Monday, January 22, 2007

Ibu Ibo introduces Papua motifs to Javanese batik

Papuan-style batik is reportedly gaining popularity but Nethy Dharma Somba of The Jakarta Post reports that the fate of the Papuan batik makers, who own the motifs, has been neglected. From her simple home in Kemiri, Sentani, 63-year-old Mariana Ibo Pulanda continues her creative endeavors, although she only gets two or three orders a month.

She got involved in the ancient traditional industry when she learned how to make batik in Jayapura in 1992 before continuing her training at Batik Keris Solo in Surakarta,Central Java, in 1994.
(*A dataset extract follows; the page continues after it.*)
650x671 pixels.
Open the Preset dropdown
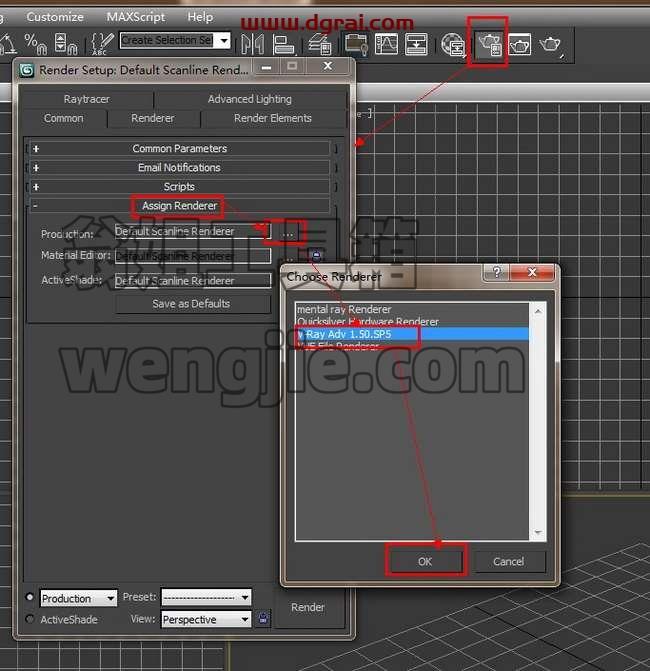click(x=206, y=597)
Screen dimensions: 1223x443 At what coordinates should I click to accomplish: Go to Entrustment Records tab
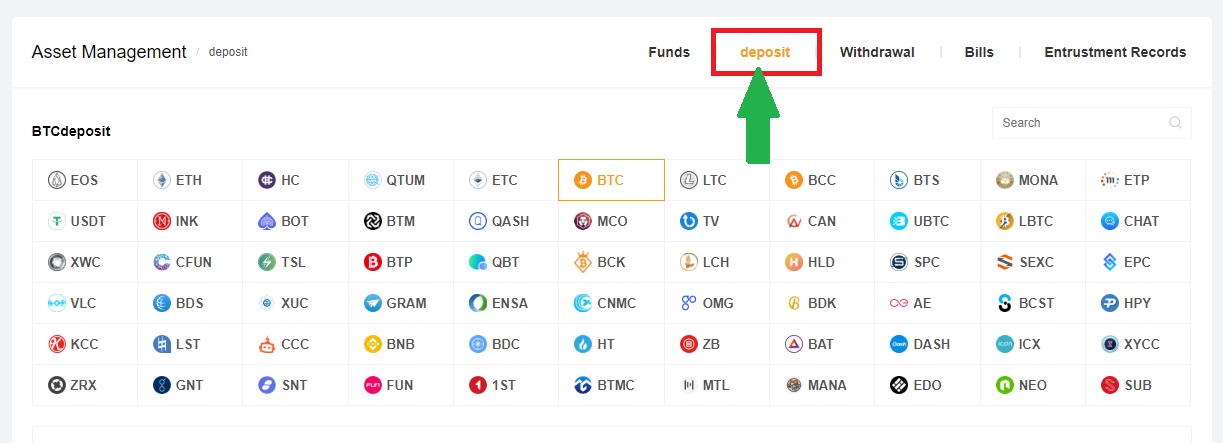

"By making batik, I can tell my ancestors' stories to other people," she said, and so far, she has patented five Papuan batik motifs - Akolo, Siborakai, Yahahi, Yoniki, Yohelai and Taye Bumiyae, all from Sentani. "Back then, our ancestors used wooden boats, bark and the walls of their homes as media to tell various stories from our community, but with time, I have realized that by making batik I can preserve the Papuan motifs of my ancestors by using a different medium,"

Robyn Roper, who wrote his master's thesis on contemporary art in Papua at the University of Victoria, Canada, wrote in www.insideindonesia.org that batik became popular in Papua thanks to a 1983 joint aid project, which established Batik Irian, an income-generating project aimed at developing a Papuan batik industry by introducing batik techniques from Java. He said the cloth is printed with a mix of ethnically distinct Papuan motifs, usually in bright colors.
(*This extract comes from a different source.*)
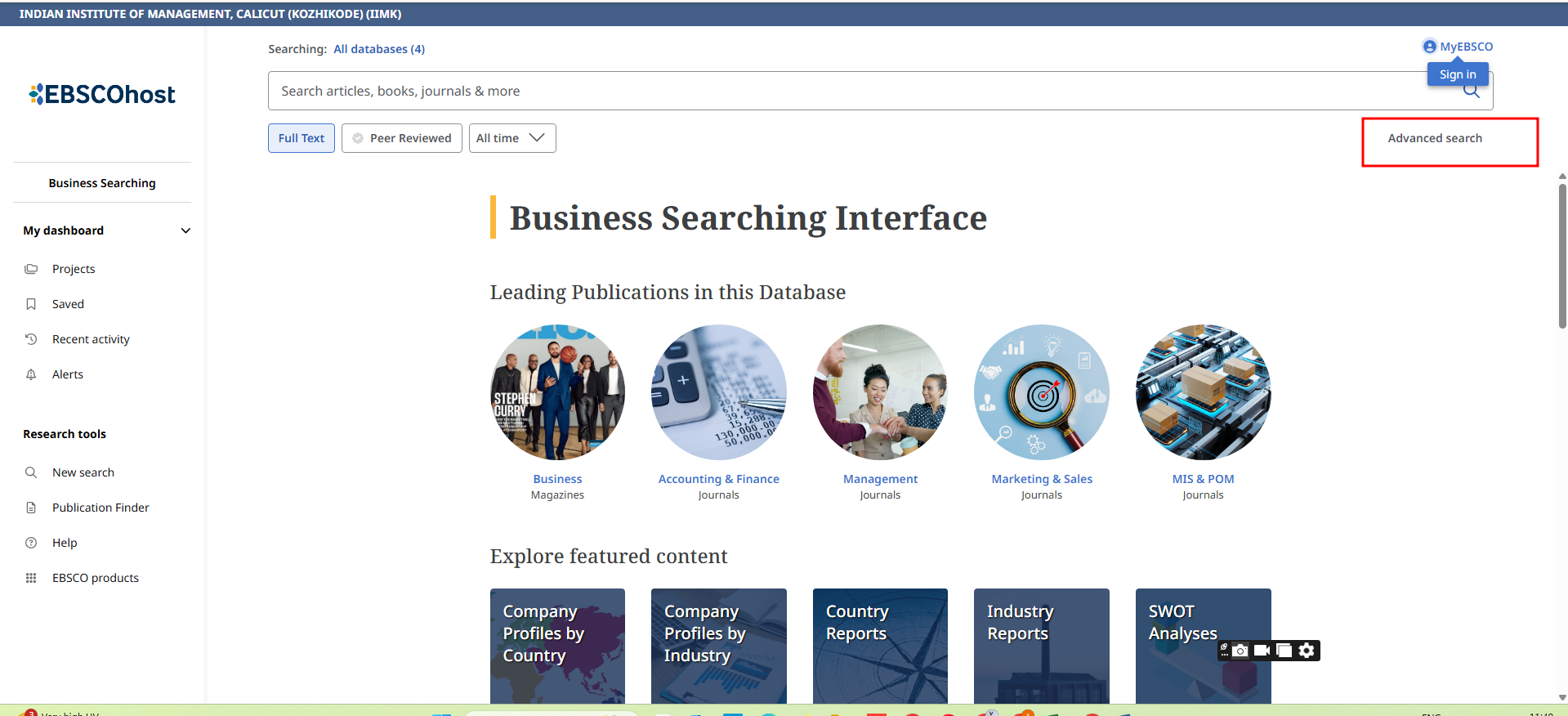
Task: Click the Sign in button
Action: (x=1457, y=74)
Ibu Ibo's workshop was built with Rp 30 million in assistance received in 2000 from former manpower minister Luhut Pangaribuan. She has also received a loan from the Papua Bank to help her develop her business. When the workshop was first opened, some 100 people came to learn how to make batik. But with not enough money to order materials as business has been slow, she now has only 13 employees. However she receives dozens of students from the Papuan Arts Institute.

Since all the materials, from the cloth and the canting to dye, must be ordered from Java, her batik is more expensive than that made in Java, but sold in Papua. A T-shirt for a junior high school student costs Rp 50,000, and Rp 35,000 for a T-shirt for an elementary school student.